A year ago, Daniel Maegaard, one of the higher-profile collectors of nonfungible tokens, was spending tens of thousands of dollars on CryptoPunks featuring funky-looking people or apes. In the last few months, he’s been buying
that typically sell for less than $2,000.
The shift is indicative of the metamorphosis taking place in the market for the once-coveted digital images promoted by the likes of Justin Bieber and Madonna. NFT sales plunged 67% sequentially in the third quarter as speculators and celebrities made an exodus, leaving the sector mostly to the dedicated long-term believers in the various potential use cases, and collectors betting that the plunge in prices will rekindle speculative demand.
“There’s more upside potential compared to other NFT projects with much higher market capitalizations,” said the 32-year-old Maegaard, who began investing in NFTs connected to land sales in the blockchain-based game Axie Infinity in early 2019.

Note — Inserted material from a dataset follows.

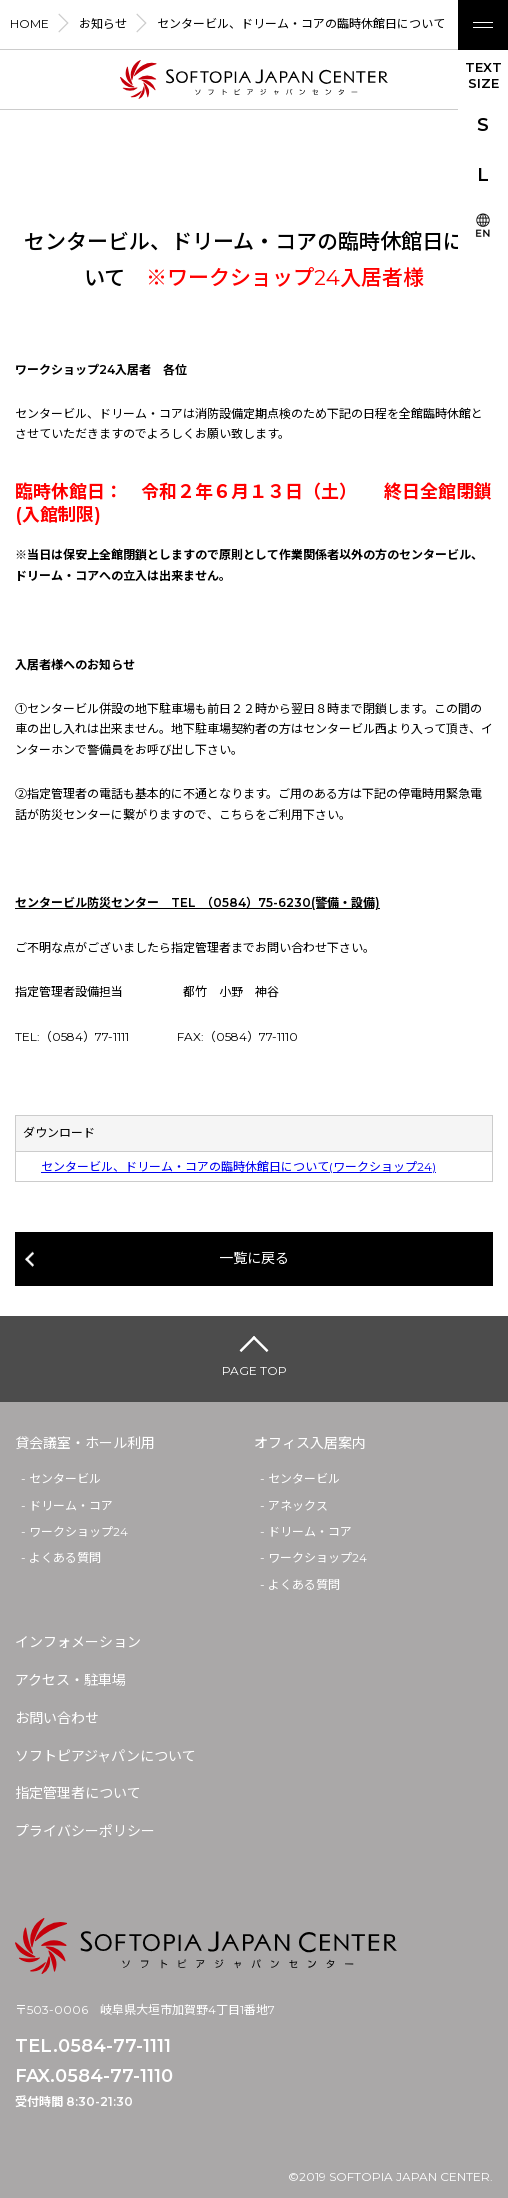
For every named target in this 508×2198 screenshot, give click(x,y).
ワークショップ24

Cheaper NFT collections and $100 gaming NFTs have been generally selling better than the expensive stuff, though Maegaard said he did sell a CryptoPunk depicting an ape in a hoodie for $4.45 million on Sept. 28. On average, an Ethereum blockchain-based NFT fetched $120 on Oct. 3, compared with $1,631 in early February, according to market data researcher NonFungible. On the Ronin blockchain used by Axie Infinity, average prices were down to $16 as of Oct. 3, from $69 in February, the researcher found.
The steep decline in cryptocurrency prices overall this year is credited mostly for the decline. On top of that, there is mounting concern about whether NFTs are likely to be viewed as securities, in light of the US Securities and Exchange Commission’s investigation of Yuga Labs Inc., the creators of the popular Bored Ape Yacht Club tokens.

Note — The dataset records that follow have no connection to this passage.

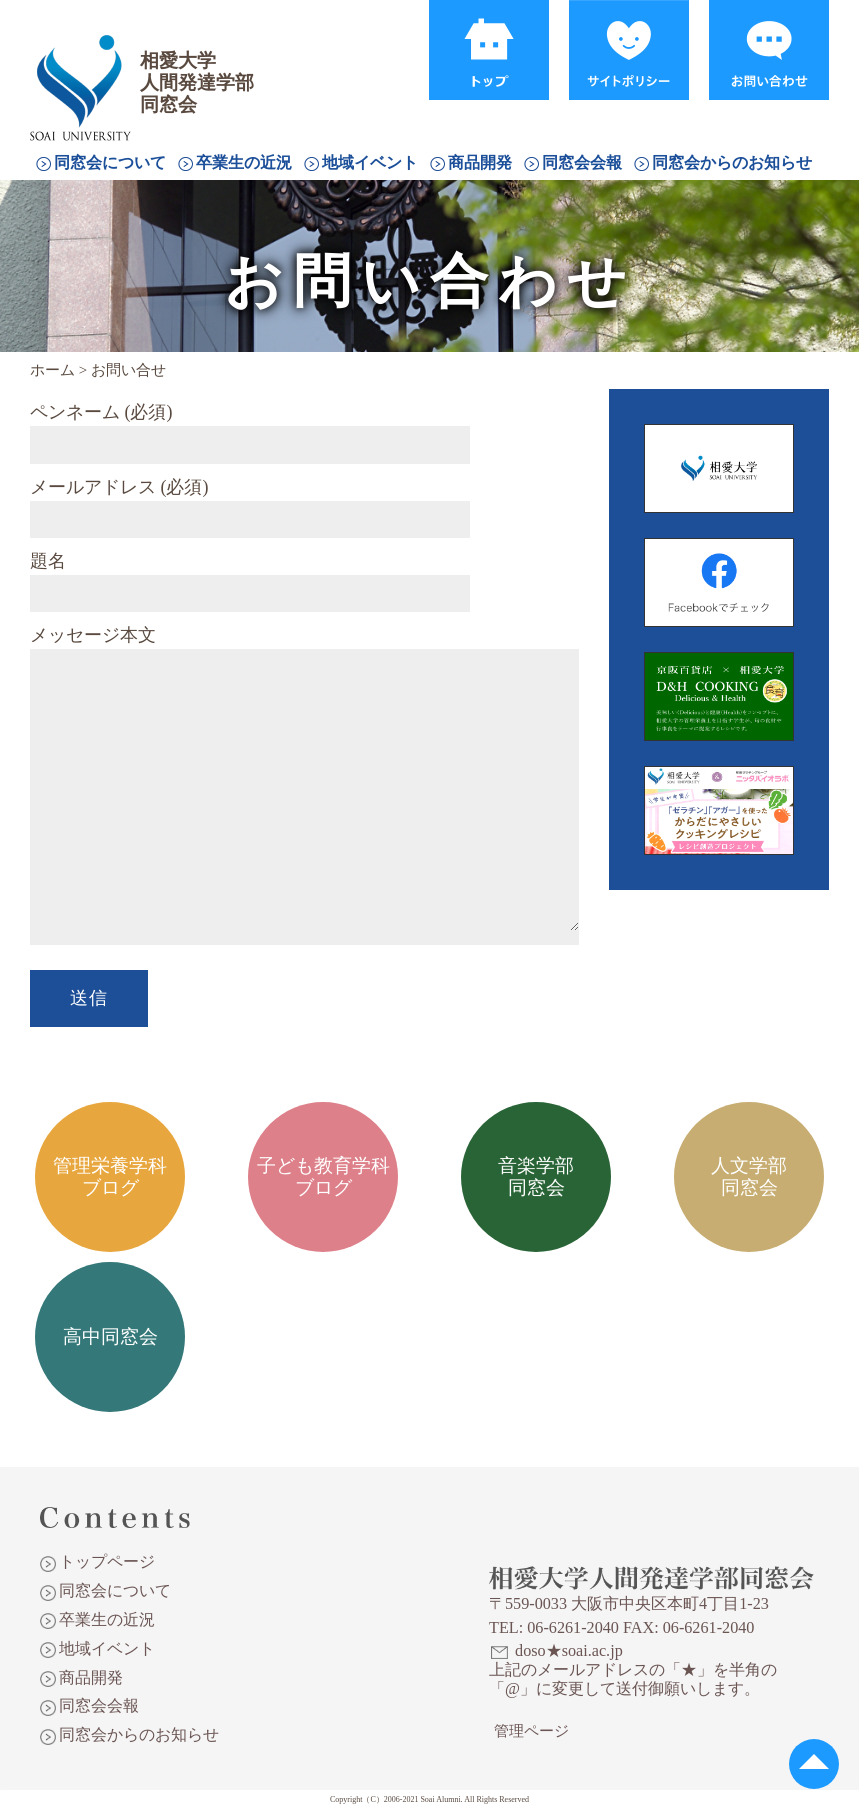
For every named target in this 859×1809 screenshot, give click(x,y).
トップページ (107, 1561)
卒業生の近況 (244, 162)
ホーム (52, 370)
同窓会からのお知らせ (732, 162)
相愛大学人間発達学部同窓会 (84, 65)
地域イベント (370, 162)
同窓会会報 (582, 162)
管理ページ (531, 1731)
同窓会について (110, 162)
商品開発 (480, 162)
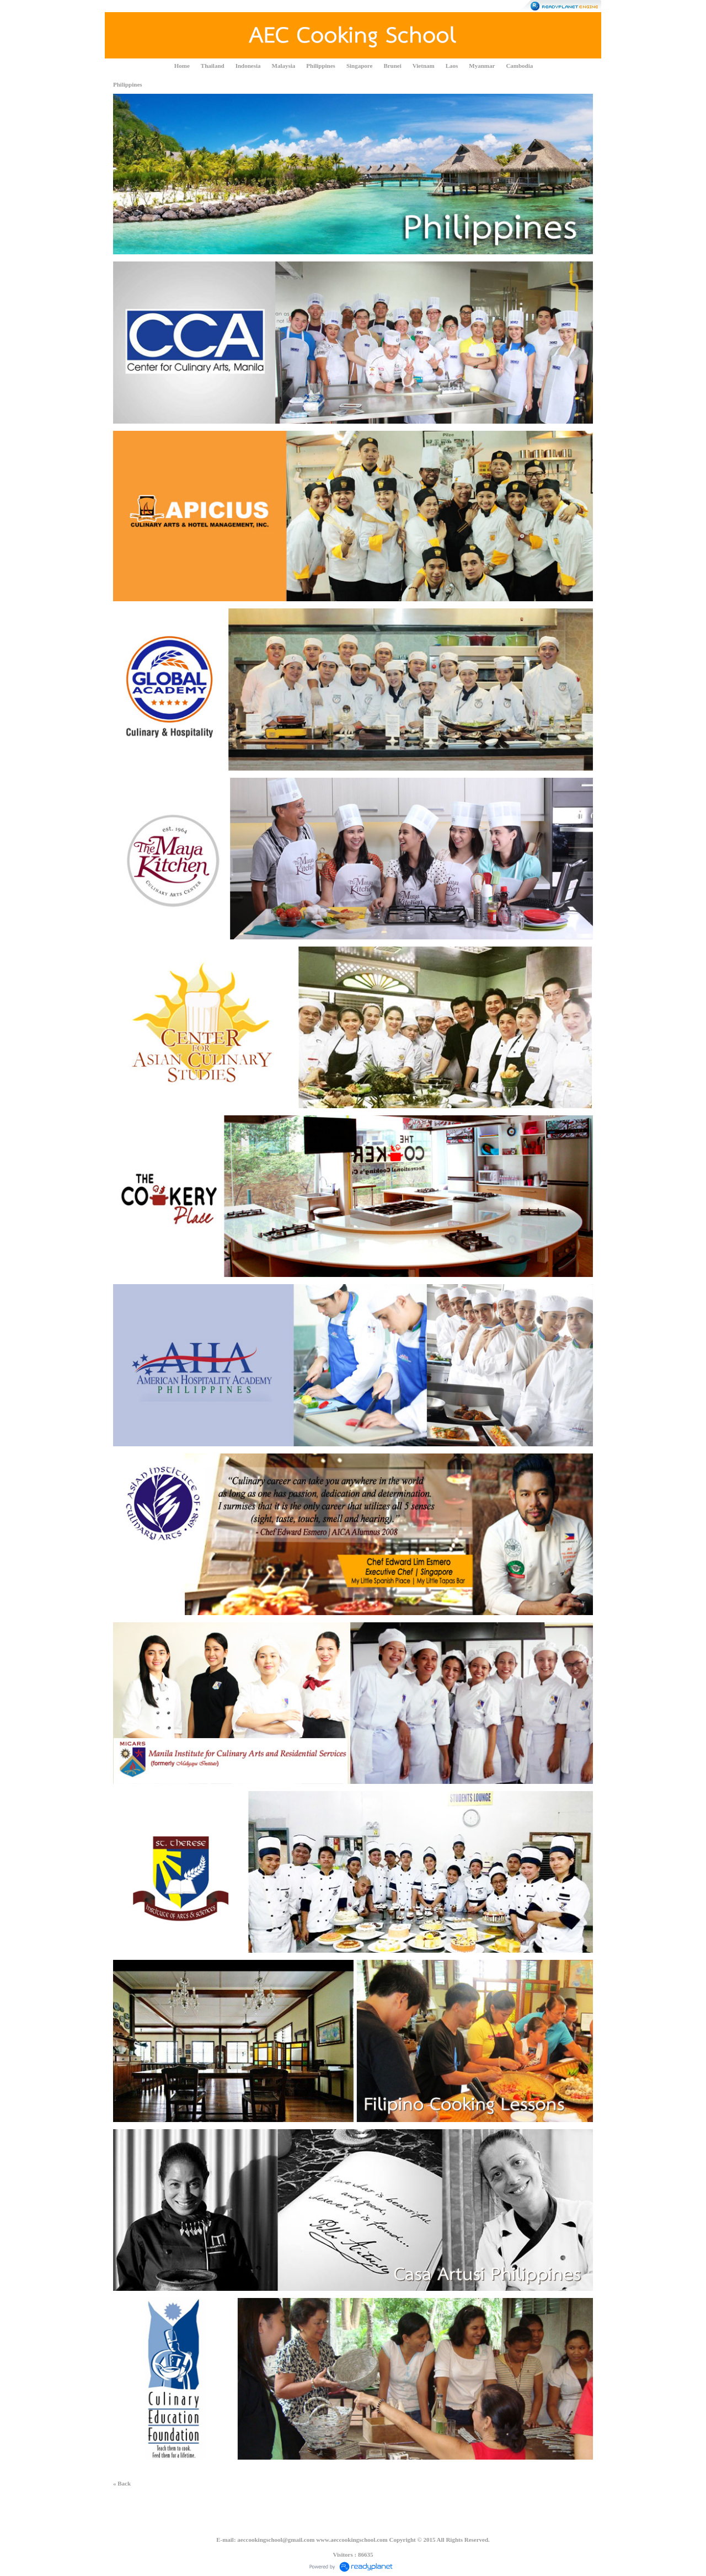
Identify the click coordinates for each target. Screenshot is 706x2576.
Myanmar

“It is definitely not a super interesting space for short-term trading these days,” said Gauthier Zuppinger, co-founder of NonFungible. “Which may be an explanation why the space is currently at a pretty low pace.”

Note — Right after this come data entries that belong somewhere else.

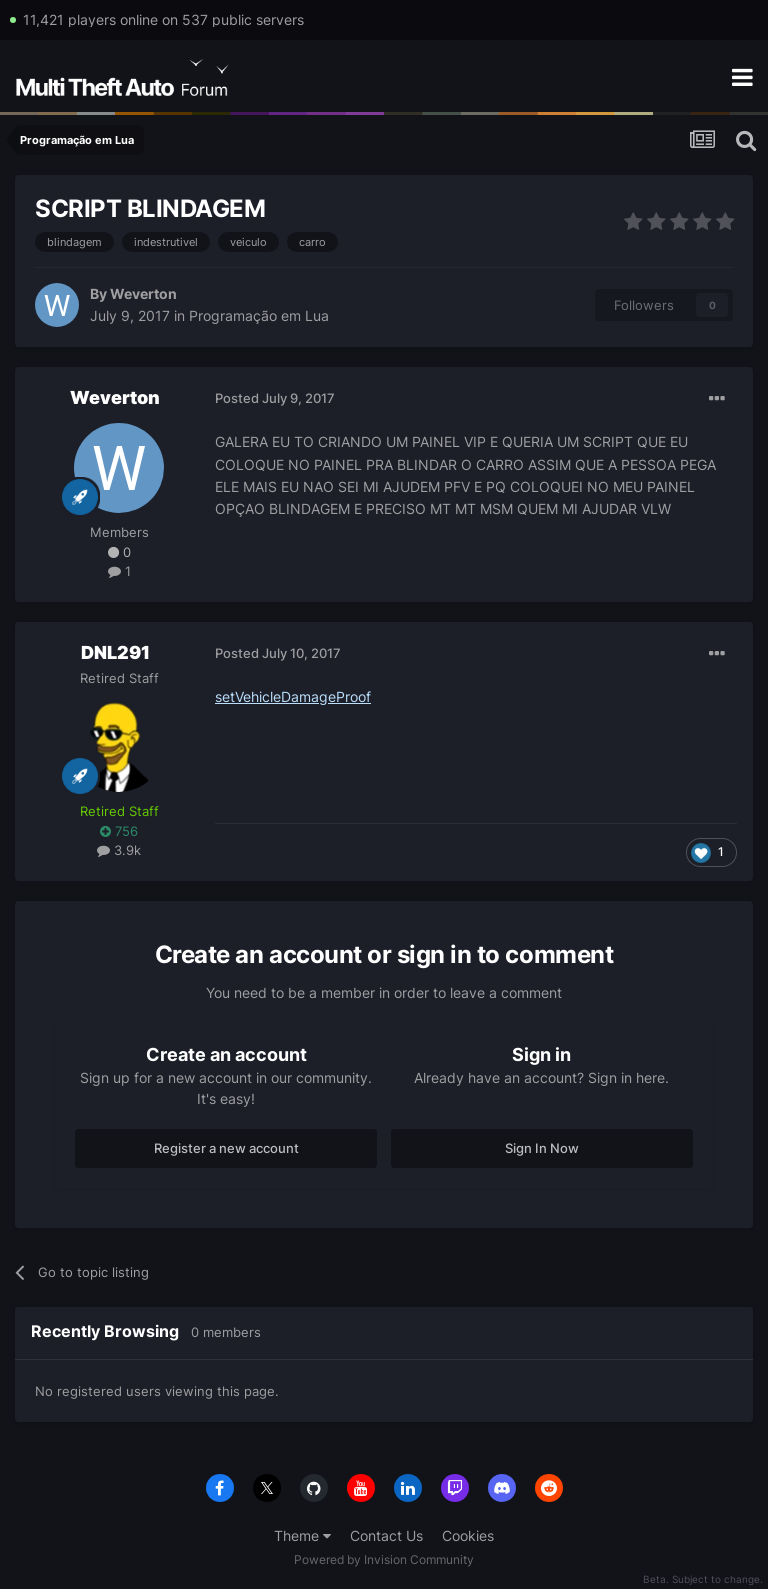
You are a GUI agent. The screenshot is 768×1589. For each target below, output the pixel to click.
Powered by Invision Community (384, 1559)
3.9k (119, 850)
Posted (275, 398)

That’s transforming the competitive landscape, especially for NFT trading platforms, as buyers search for bargains and many new collections debut outside of the Ethereum blockchain. OpenSea, the world’s biggest NFT marketplace, had a 38% market share in September, down from nearly 85% in March, according to tracker DappRadar. Rival platforms x2y2 and Magic Eden have boomed -- with Magic Eden more than doubling its sales in September. Magic Eden had a 13.4% market share in September, up from also less than 1% in March, according to DappRadar. Last month, x2y2 boosted its share to 31.3%, up from less than 1% in March.